Starting at the line that contains "Given: Select Stryve's Cloud Verified badge" and continuing through the last line, format the lines as a two-column CSV with the headers instruction and response: one row per instruction and its answer, with each field quoted and line breaks replaced by spaces. Leave the pictures out.

━━━ Records for this exercise

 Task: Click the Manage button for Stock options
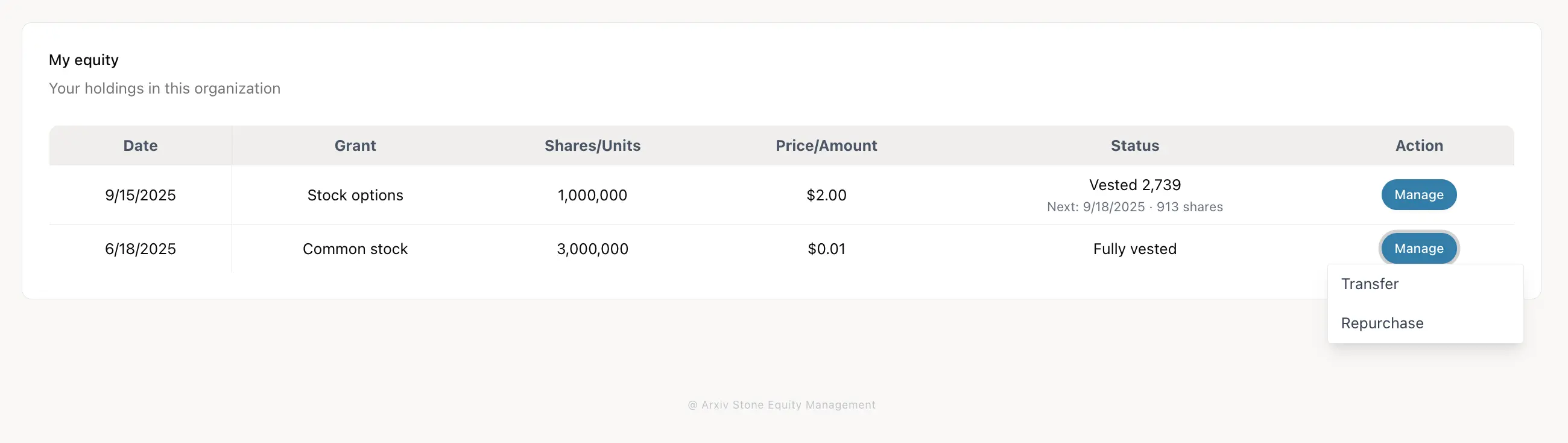point(1418,194)
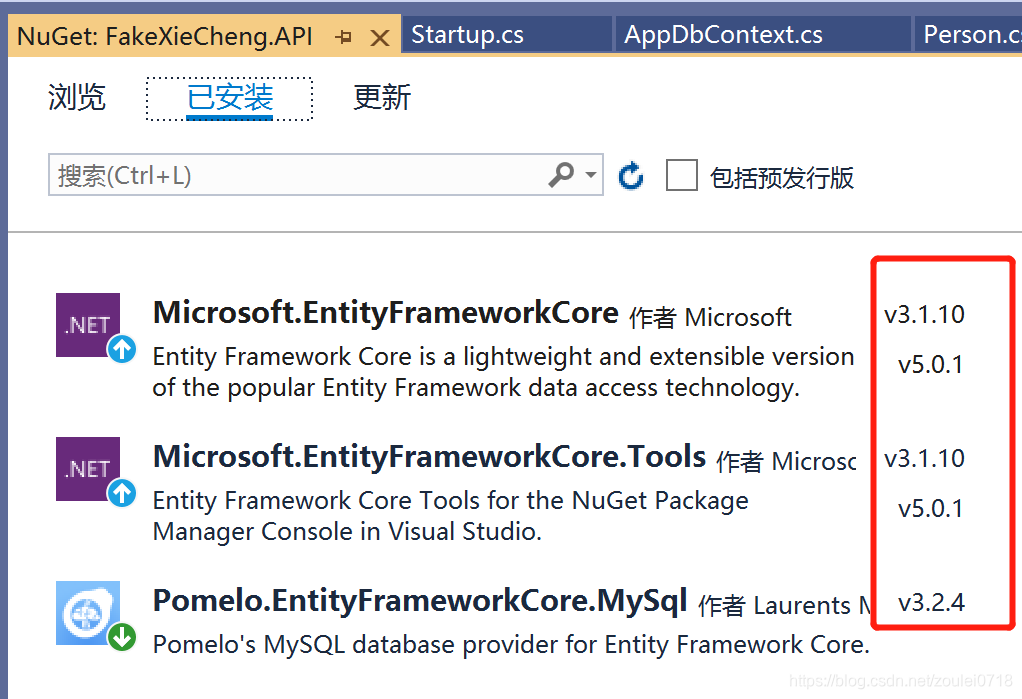Open the AppDbContext.cs tab
This screenshot has width=1022, height=699.
coord(723,35)
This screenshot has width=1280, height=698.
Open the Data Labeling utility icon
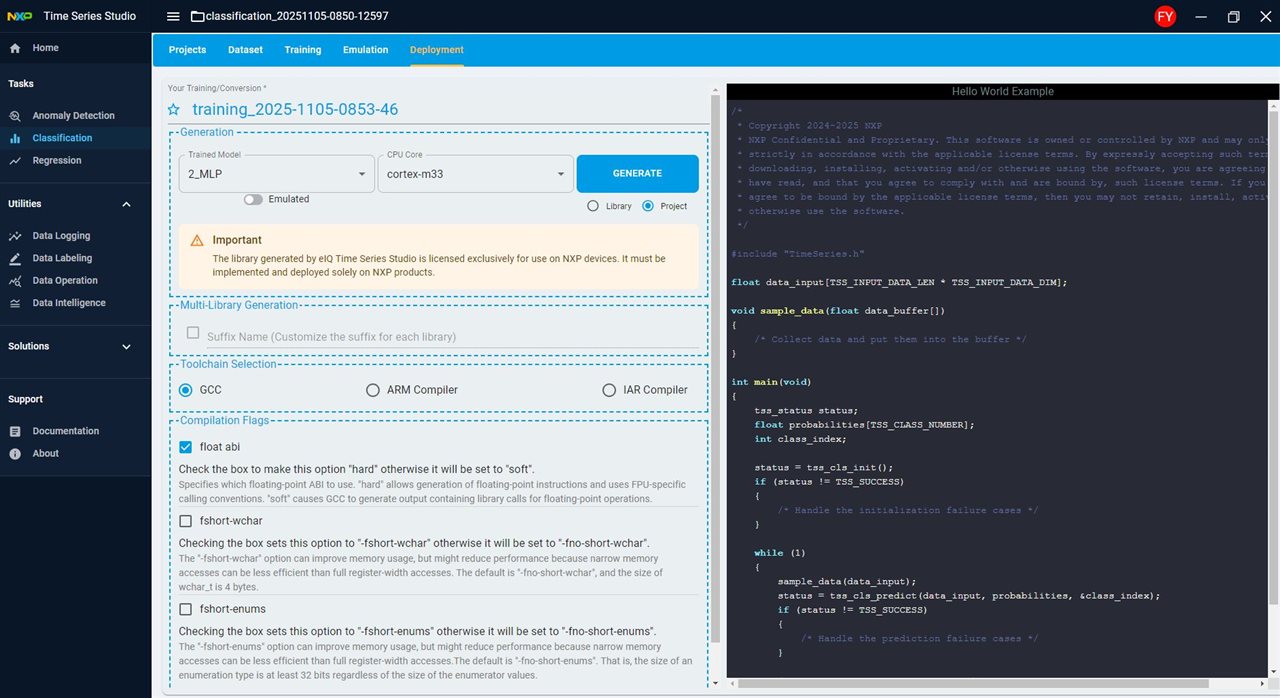click(15, 258)
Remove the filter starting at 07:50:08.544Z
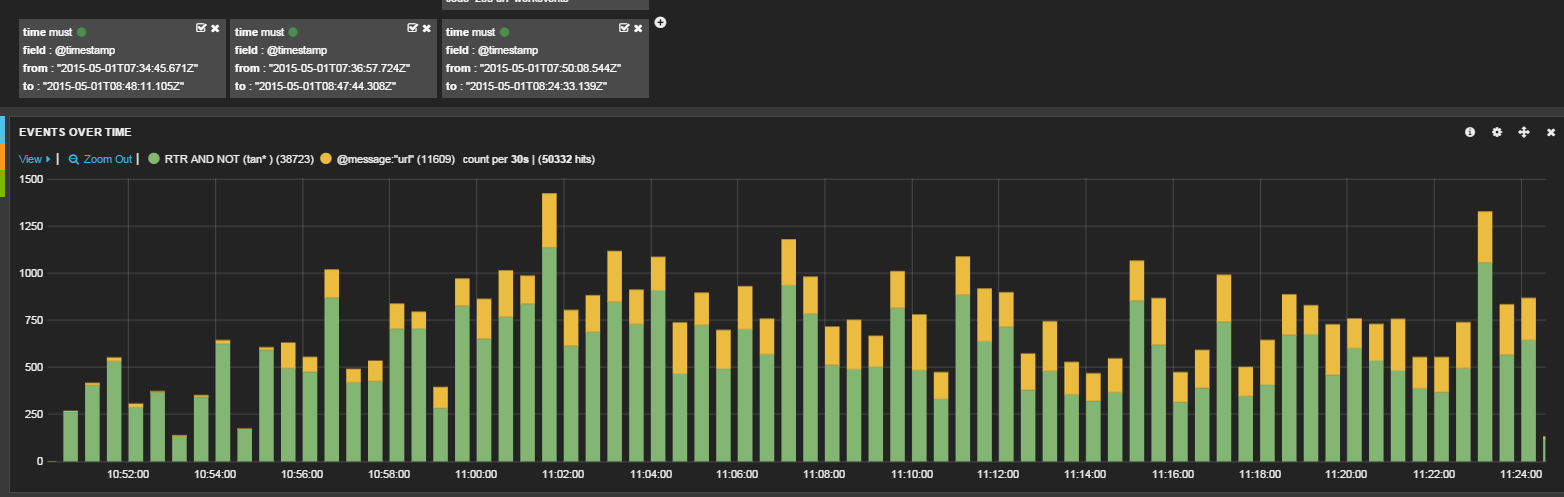Viewport: 1564px width, 497px height. point(637,28)
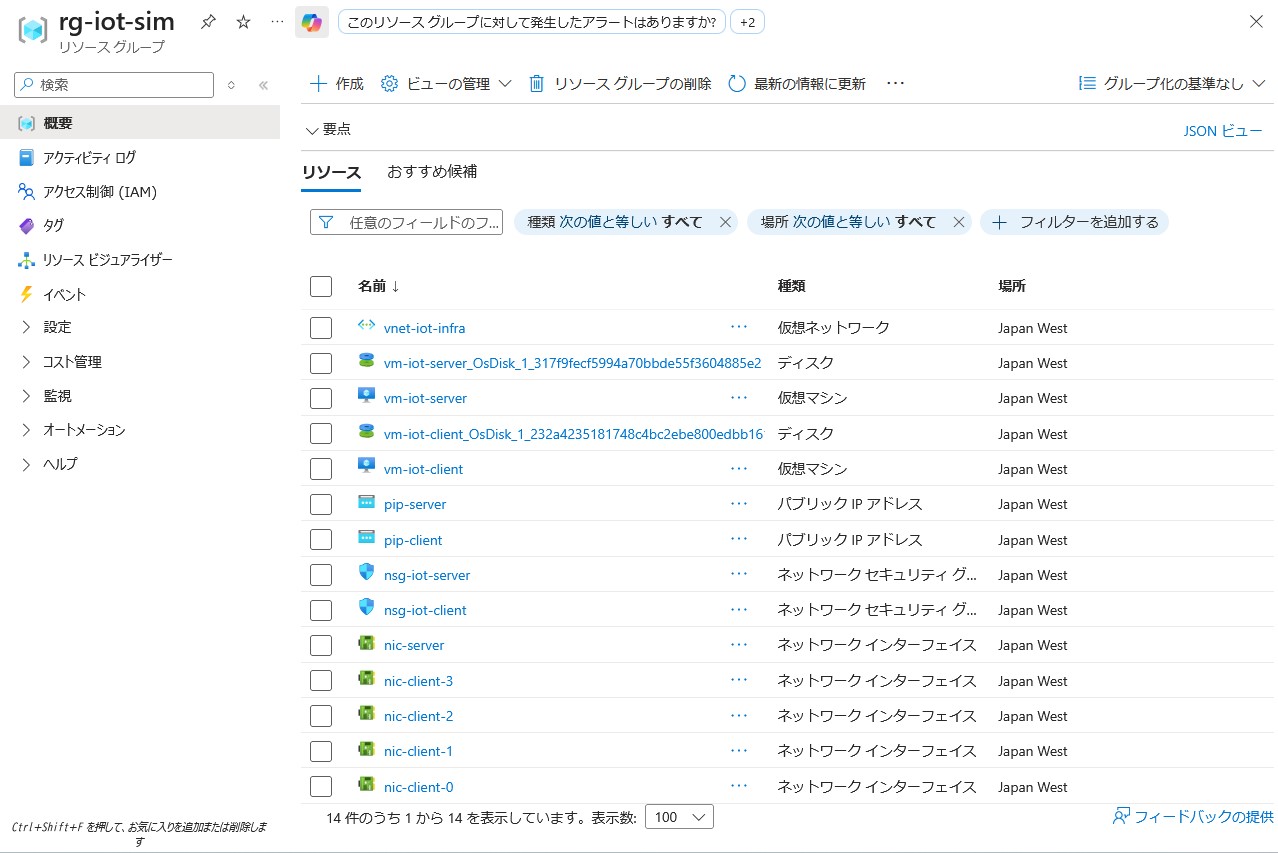Open the Copilot icon in the header
The width and height of the screenshot is (1278, 853).
point(312,22)
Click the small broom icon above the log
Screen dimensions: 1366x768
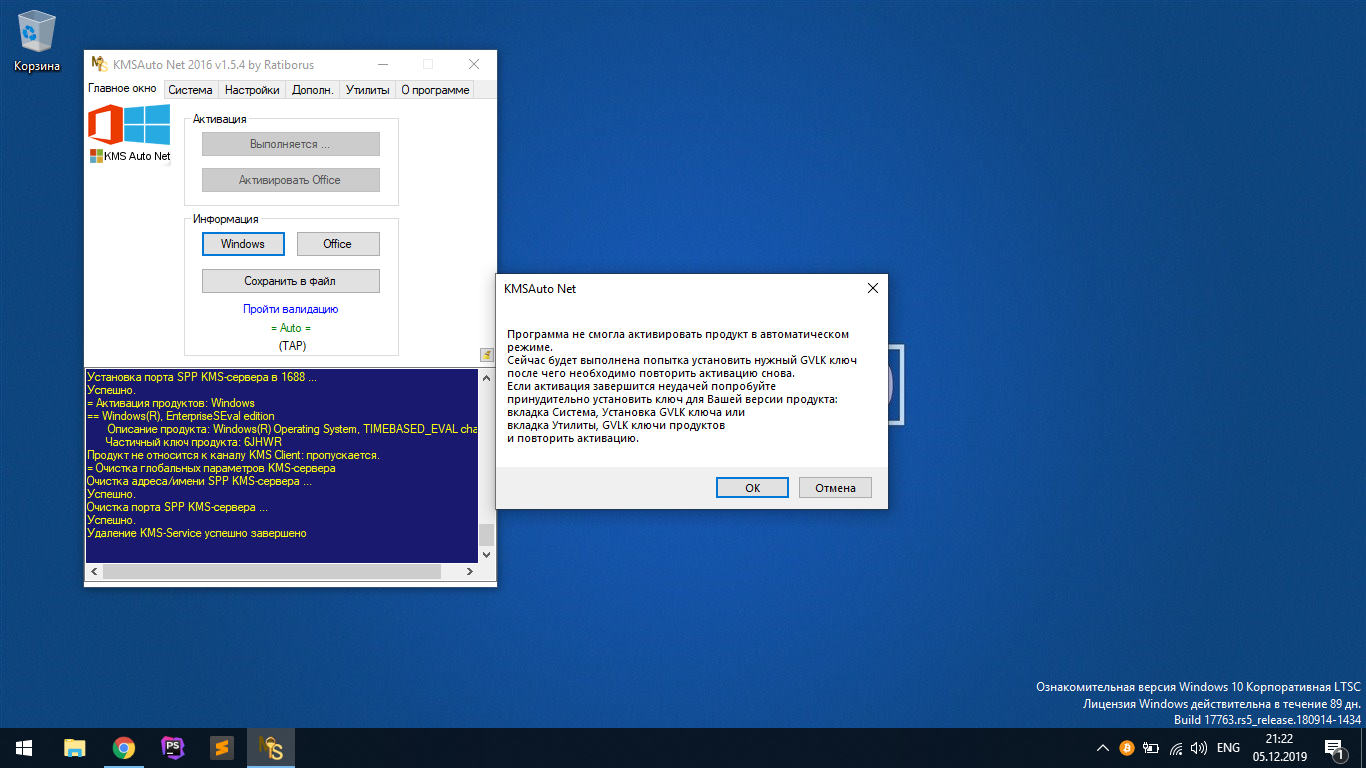pyautogui.click(x=487, y=355)
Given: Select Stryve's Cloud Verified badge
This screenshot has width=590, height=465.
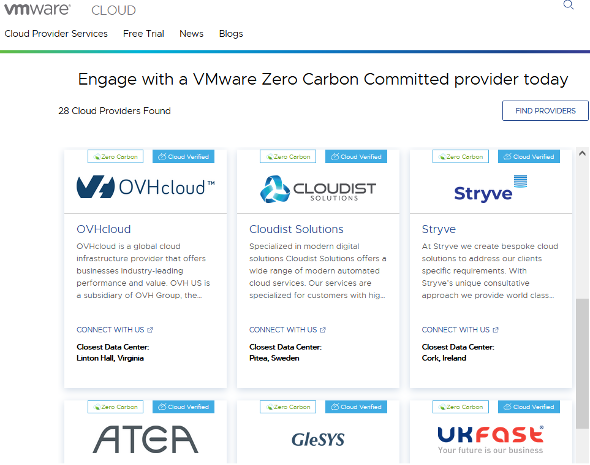Looking at the screenshot, I should [529, 157].
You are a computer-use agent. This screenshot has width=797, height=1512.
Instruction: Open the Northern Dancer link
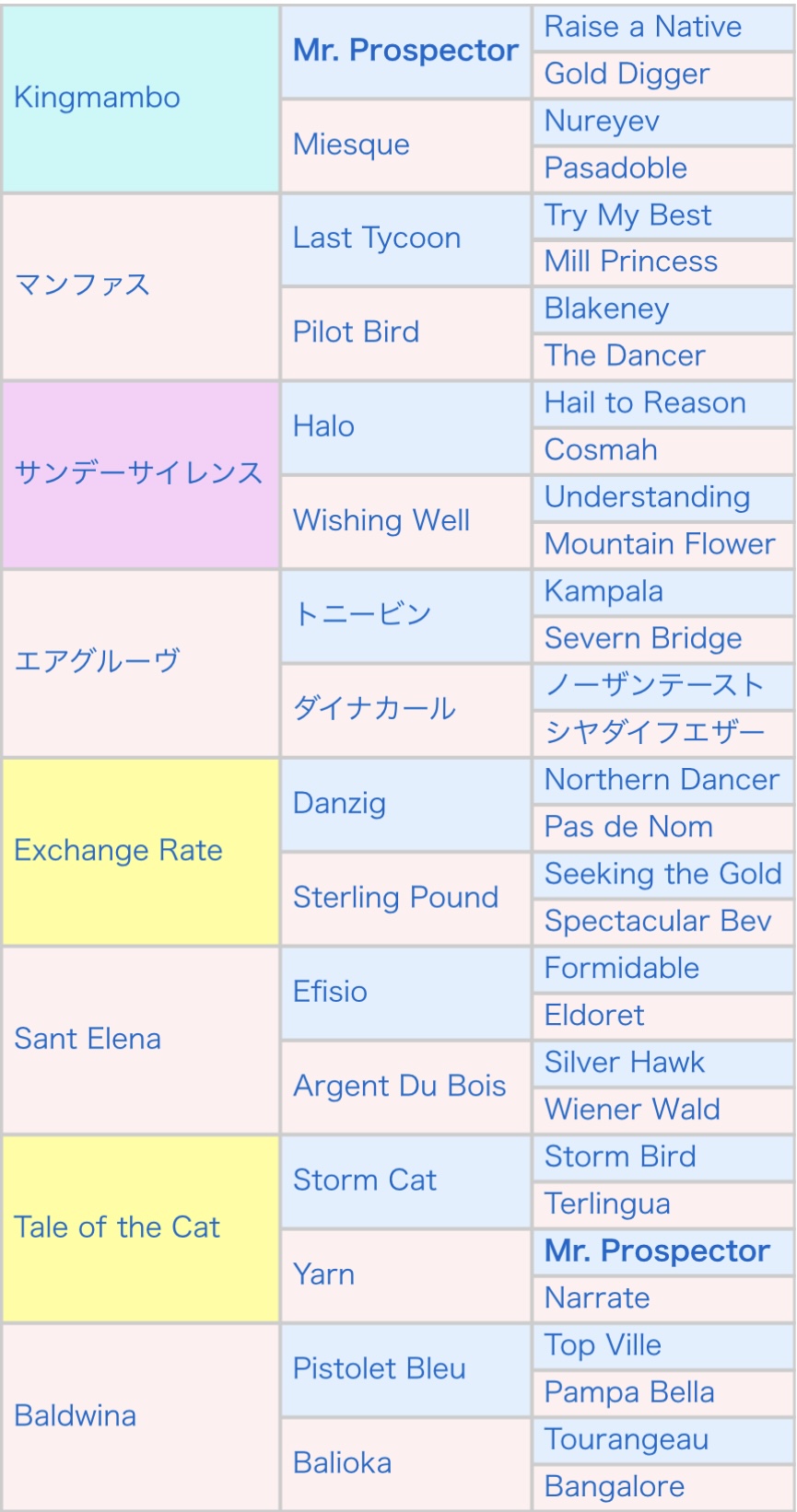coord(662,780)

━━━━━━

** Solution to the exercise **
instruction,response
"Given: Select Stryve's Cloud Verified badge This screenshot has width=590, height=465.","Looking at the screenshot, I should [529, 157]."
"You are a computer-use agent. This screenshot has width=797, height=1512. Instruction: Open the Northern Dancer link","coord(662,780)"